For instance, I have a resource that emits one datapoint per day, an Epoch Second of the age of a certain resource. I would like to create an alert that compares the datapoint with the current time and if the resource is too old an alert should fire.
In Prometheus it would be expressed like this:
- alert: TooOldAlert
expr: sum(time() - datapoint_epoch_second) BY (datapoint_group) > 48 * 60 * 60
for: 1m
labels:
severity: critical
So if the age of the datapoint is more than 48 hours ago, I will be alerted.
There just doesn't seem to exist such an option in Stackdriver Monitoring alerting. I tried to check the API / programmatic interface as well but I came up short there as well.
TL;DR: Do built-in functions exist at all in Stackdriver Monitoring alerting?

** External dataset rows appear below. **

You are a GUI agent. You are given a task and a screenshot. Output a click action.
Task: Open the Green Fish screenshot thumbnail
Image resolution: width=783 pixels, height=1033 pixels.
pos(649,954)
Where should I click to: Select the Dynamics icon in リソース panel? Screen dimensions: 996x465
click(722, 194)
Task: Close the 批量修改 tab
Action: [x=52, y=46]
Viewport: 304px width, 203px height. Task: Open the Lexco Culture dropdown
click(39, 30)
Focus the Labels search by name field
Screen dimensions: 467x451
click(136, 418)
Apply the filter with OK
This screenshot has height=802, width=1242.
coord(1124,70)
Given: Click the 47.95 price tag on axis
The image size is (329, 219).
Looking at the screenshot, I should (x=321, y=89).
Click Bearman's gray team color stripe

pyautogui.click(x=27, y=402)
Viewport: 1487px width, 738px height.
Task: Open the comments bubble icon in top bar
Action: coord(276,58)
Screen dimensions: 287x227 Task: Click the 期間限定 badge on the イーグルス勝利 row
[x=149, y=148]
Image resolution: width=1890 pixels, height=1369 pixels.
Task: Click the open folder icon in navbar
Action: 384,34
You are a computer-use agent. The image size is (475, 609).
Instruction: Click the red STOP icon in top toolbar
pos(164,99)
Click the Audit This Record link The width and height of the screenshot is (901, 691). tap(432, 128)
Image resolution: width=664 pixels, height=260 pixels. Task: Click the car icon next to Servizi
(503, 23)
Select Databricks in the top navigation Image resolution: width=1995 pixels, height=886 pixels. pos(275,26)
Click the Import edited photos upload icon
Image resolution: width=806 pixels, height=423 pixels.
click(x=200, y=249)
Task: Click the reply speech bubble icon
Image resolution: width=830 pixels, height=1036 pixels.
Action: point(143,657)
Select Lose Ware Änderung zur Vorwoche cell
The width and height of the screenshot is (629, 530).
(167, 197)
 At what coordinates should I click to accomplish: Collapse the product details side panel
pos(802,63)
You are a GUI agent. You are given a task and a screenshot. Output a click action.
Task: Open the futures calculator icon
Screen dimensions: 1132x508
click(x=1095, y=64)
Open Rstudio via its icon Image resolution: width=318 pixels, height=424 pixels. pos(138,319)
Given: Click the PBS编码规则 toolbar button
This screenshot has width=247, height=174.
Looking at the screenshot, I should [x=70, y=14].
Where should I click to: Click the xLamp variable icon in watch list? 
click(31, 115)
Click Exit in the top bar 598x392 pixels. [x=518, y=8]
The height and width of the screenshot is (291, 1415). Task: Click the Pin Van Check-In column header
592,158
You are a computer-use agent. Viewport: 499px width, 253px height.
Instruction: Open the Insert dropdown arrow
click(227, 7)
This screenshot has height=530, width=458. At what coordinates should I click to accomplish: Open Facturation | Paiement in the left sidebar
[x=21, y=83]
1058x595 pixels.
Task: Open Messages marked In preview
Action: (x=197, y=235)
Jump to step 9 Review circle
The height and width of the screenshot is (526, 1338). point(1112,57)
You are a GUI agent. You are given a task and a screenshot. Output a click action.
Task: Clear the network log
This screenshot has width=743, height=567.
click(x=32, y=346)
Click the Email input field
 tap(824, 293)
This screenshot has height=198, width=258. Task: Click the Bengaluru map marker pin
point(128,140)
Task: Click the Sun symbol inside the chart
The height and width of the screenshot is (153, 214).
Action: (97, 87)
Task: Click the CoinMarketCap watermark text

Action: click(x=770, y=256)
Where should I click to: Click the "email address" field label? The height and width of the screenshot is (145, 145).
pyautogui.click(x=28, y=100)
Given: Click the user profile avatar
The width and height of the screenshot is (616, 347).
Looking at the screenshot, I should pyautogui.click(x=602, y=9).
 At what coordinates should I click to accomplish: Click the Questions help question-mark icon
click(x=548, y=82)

Stackdriver Alerting does have built-in functions. But they have to do with aggregating, filtering, comparing, and creating ratios. See docs for alerting policies here. An example for setting them up is here.
However, there is no time()
function that you can use to get epoch time in these expressions. This is the rub.
In order to port your age alert into Stackdriver, one approach is to change the log "up-stream", so that your service emits a log for how old it is relative to "now". In this case, you can filter on the age without needing to invoke what time it is now.
If you cannot change the log structure in your service, you could choose to capture the log "down-stream" and do a transformation on it. One approach is to sink this Stackdriver log to Pub/Sub, and have that event trigger a Cloud Function. An example guide is here.